The defense establishment examined nearly forty basing modes before President Carter made his 12 June 1979 decision to proceed with full scale engineering development of the Missile-X. The President augmented this decision on 7 September 1979 with the selection of a horizontal multiple protective shelter basing plan for the new missile. Full scale engineering development began one week later.

Of all the MX ballistic missile deployment concepts, perhaps none was as elaborate as deep basing. In this concept, peacekeeper missiles were to be transported by rail through an extensive maze of rock tunnels.

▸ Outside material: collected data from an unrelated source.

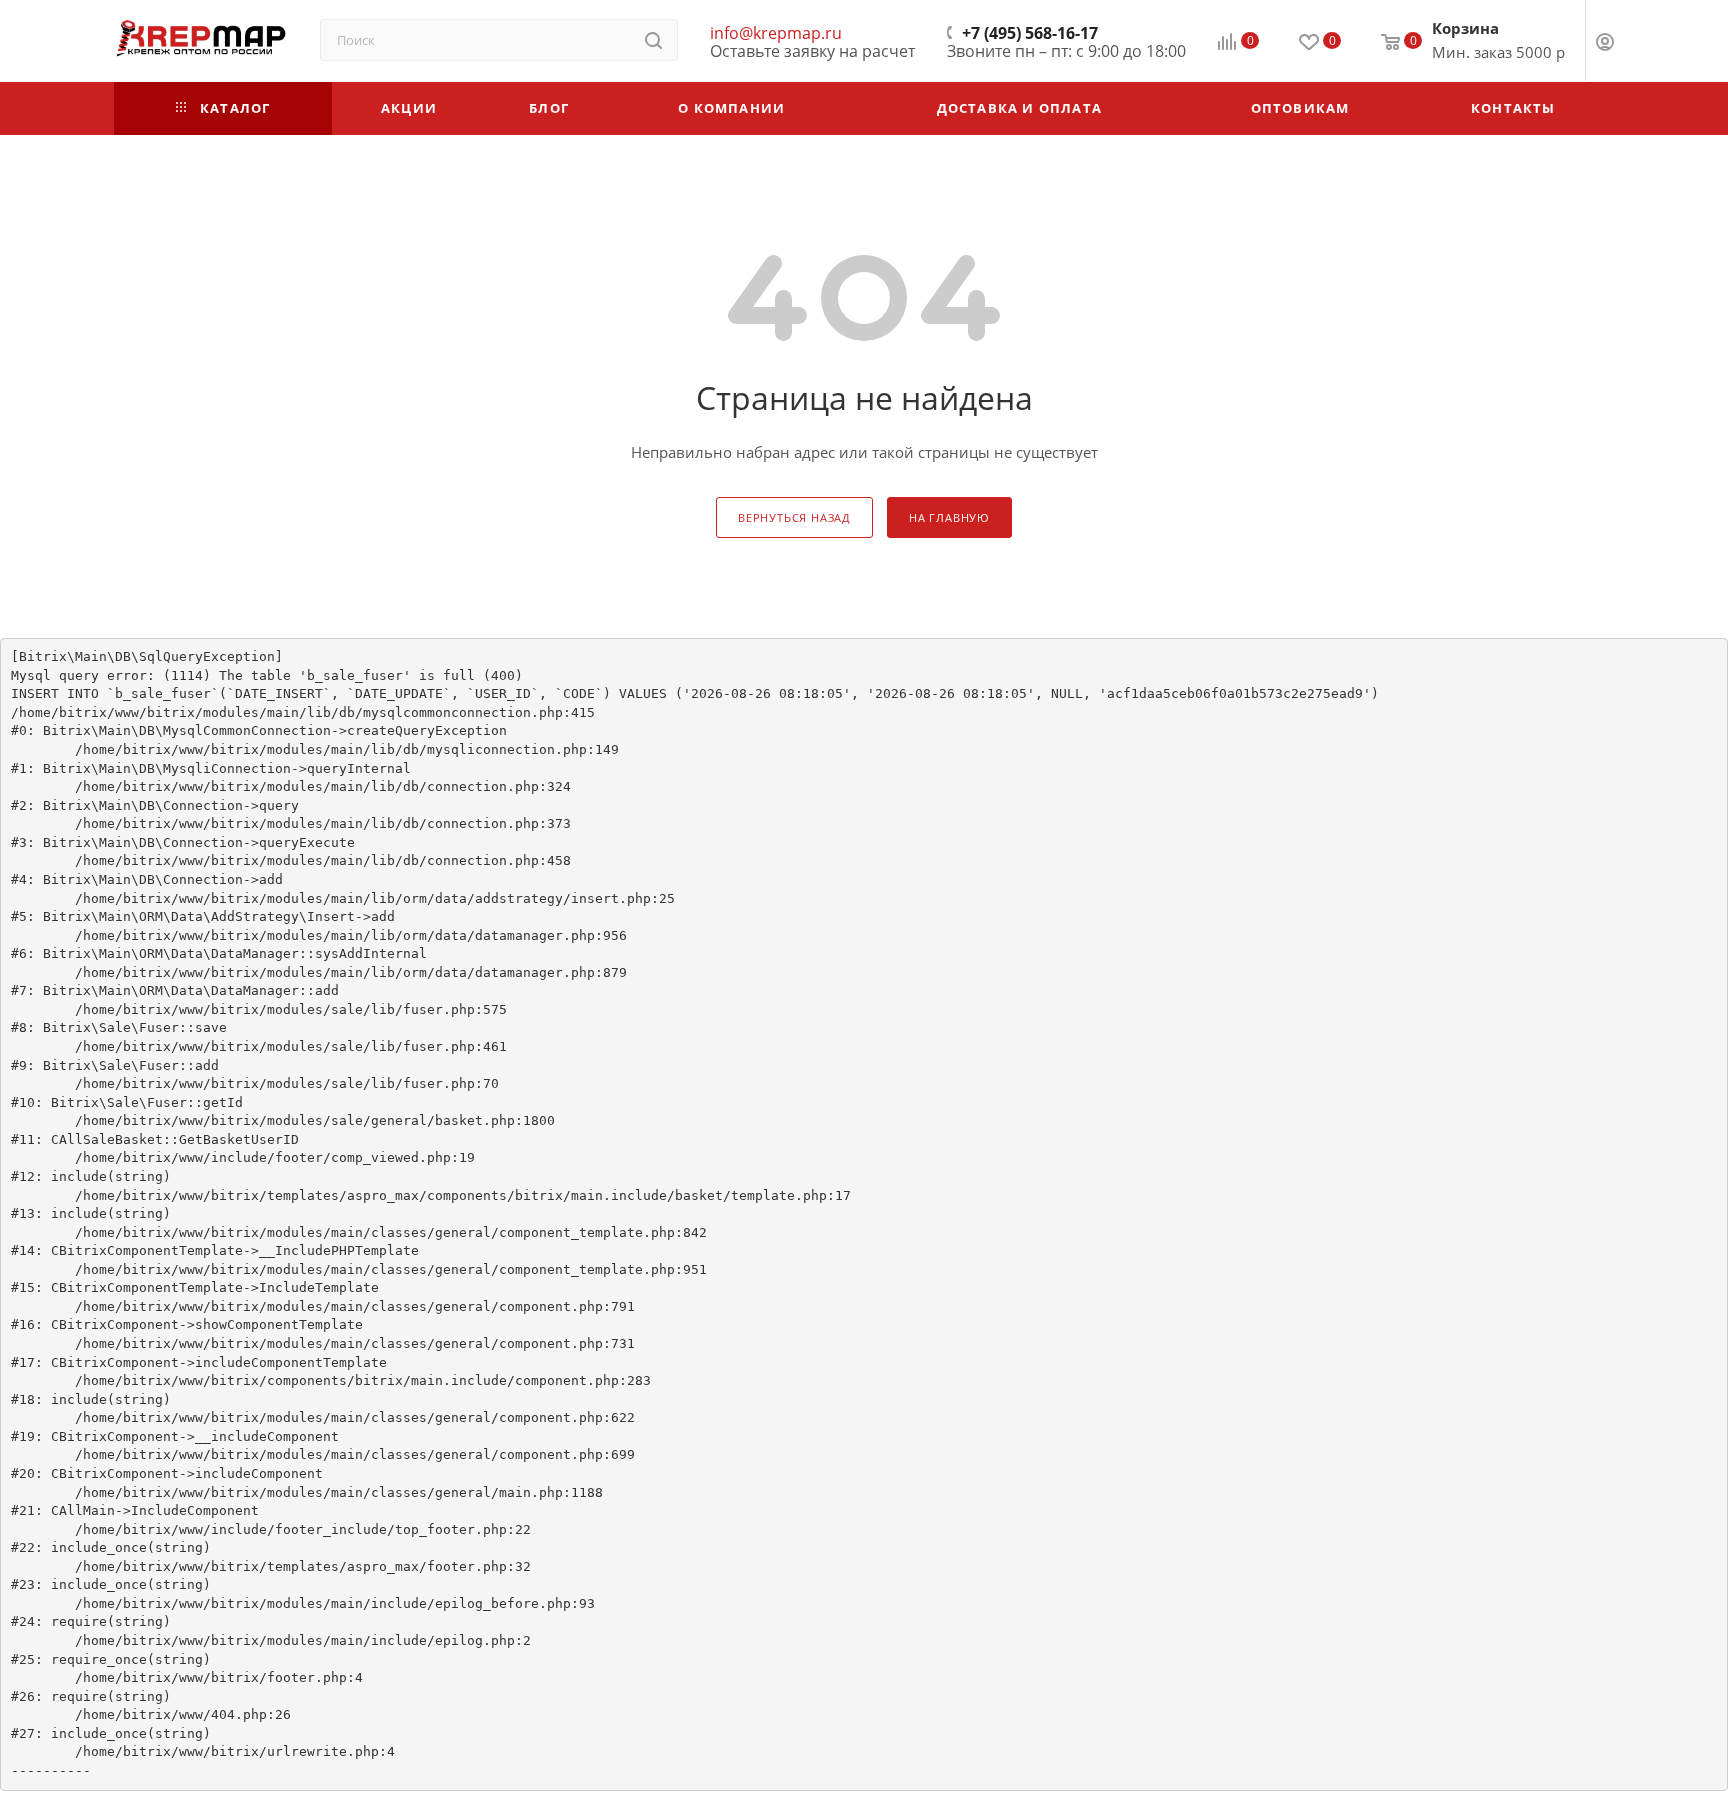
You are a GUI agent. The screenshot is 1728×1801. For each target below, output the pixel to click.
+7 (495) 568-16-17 (1030, 33)
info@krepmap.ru (776, 33)
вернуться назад (794, 517)
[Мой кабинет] (1605, 44)
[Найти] (653, 40)
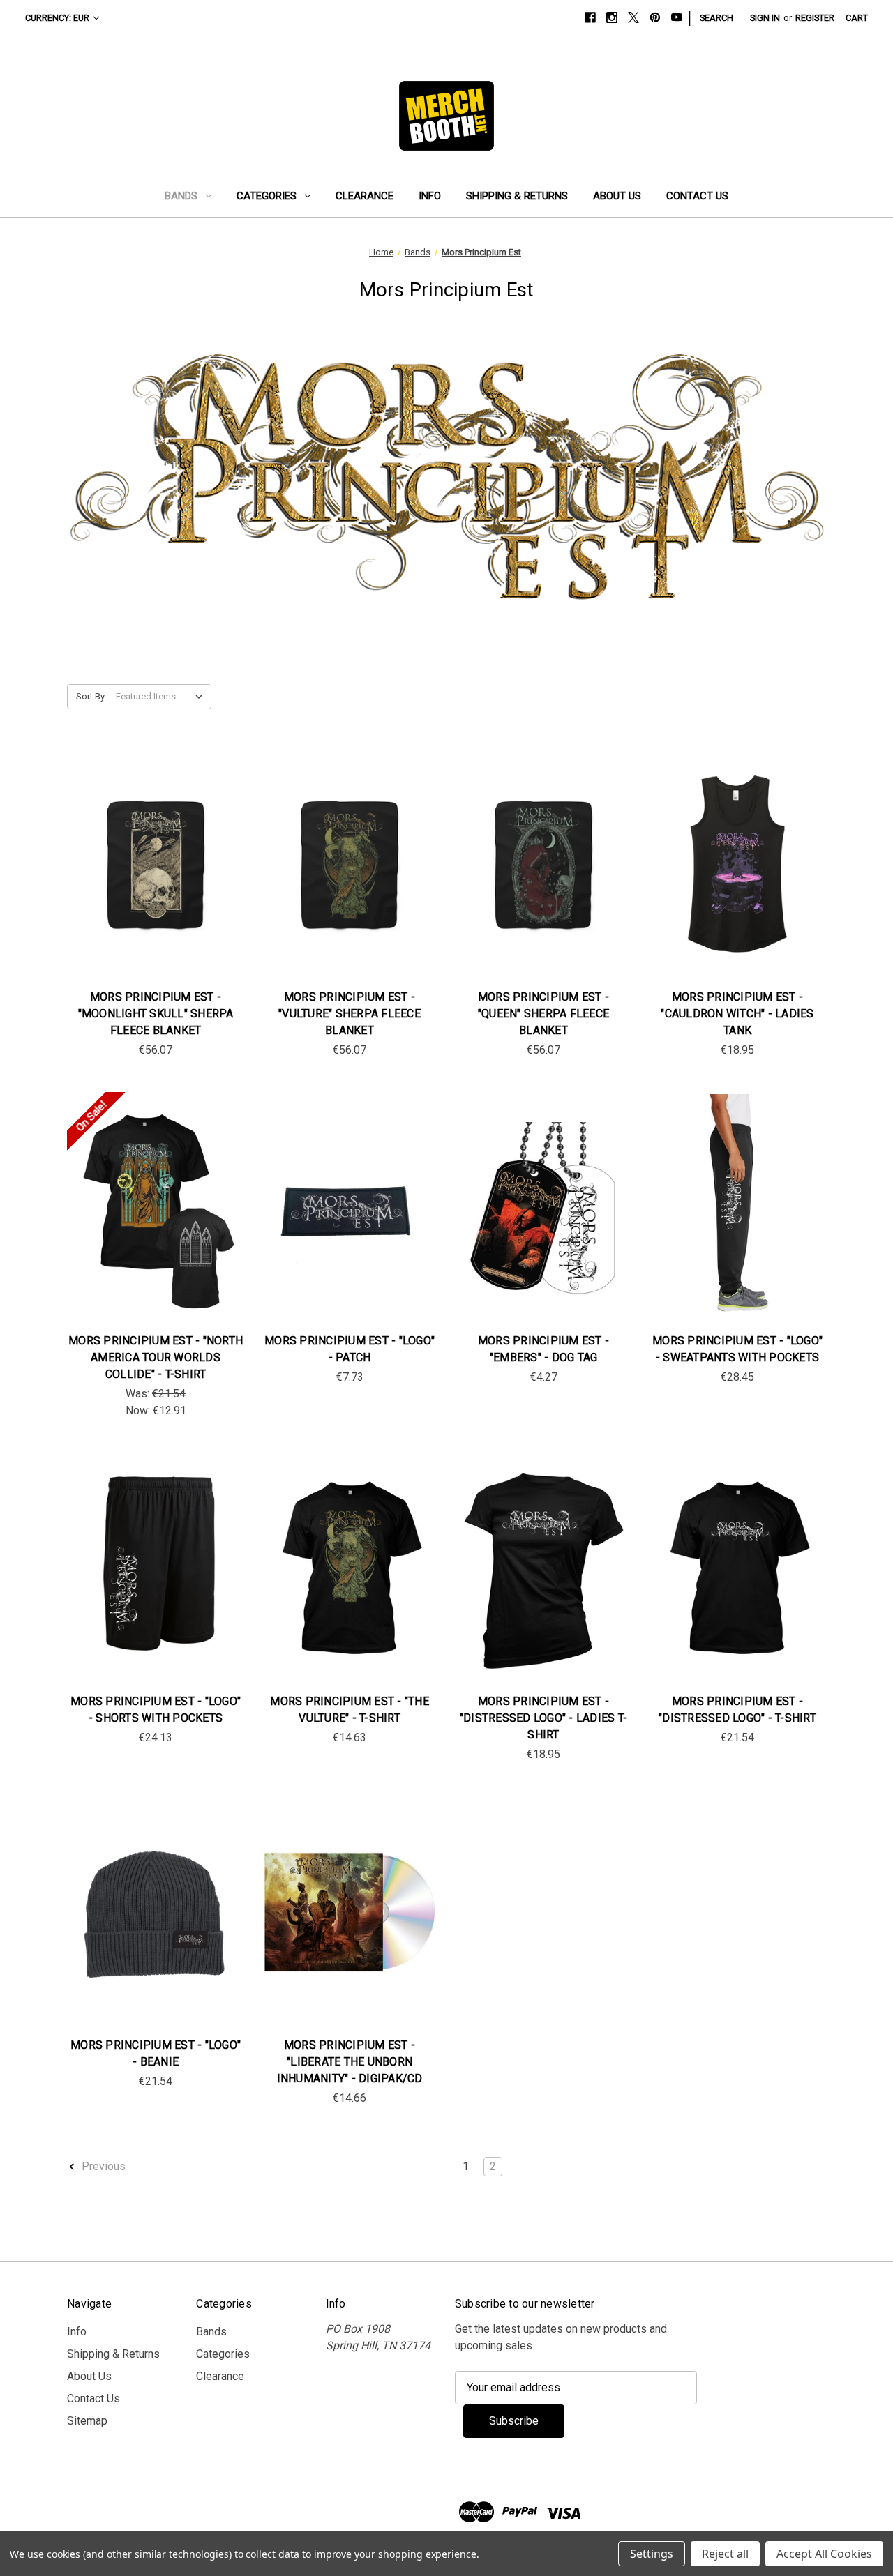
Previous (102, 2166)
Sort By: (91, 696)
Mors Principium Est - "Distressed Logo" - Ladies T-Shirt (543, 1718)
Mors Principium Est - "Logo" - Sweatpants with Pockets (737, 1349)
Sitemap (87, 2420)
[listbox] (162, 697)
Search (716, 18)
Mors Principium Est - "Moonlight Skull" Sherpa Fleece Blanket (156, 1013)
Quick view (154, 850)
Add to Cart (156, 878)
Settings (651, 2553)
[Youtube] (676, 17)
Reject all (725, 2553)
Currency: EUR (57, 18)
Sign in (765, 18)
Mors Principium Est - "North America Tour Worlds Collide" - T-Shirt (155, 1357)
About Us (617, 196)
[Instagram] (611, 17)
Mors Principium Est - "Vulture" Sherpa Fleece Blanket (349, 1013)
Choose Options (737, 878)
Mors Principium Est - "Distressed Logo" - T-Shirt (737, 1710)
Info (430, 196)
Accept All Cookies (824, 2553)
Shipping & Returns (517, 196)
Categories (267, 196)
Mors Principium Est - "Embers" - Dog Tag (543, 1349)
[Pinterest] (655, 17)
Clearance (364, 196)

The tunnels were deep enough to protect the missiles and support facilities from the direct hit of large nuclear bombs. After attack, tunnels or shafts were bored to the surface and the missiles could then be launched. Special Projects studied concept variations for several years during the eighties. The studies included tunnel excavation, mucking, and support systems; underground nuclear, diesel generator, and fuel cell power plants; and ice, water, and steam heat sinks. During these studies, tunnel facilities were characterized and construction cost estimates and schedules were prepared.

In the eighties, the design commenced on the rail garrison facilities required to deploy the MX ballistic missile. In the original horizontal shelters concept, missiles were transported by trailer erector launchers (TEL) through a maze of roadways leading to hardened shelters. The concept used both decoys and real missiles to enhance survivability. Design of a base fire station had already started when this deployment concept was canceled by the new administration.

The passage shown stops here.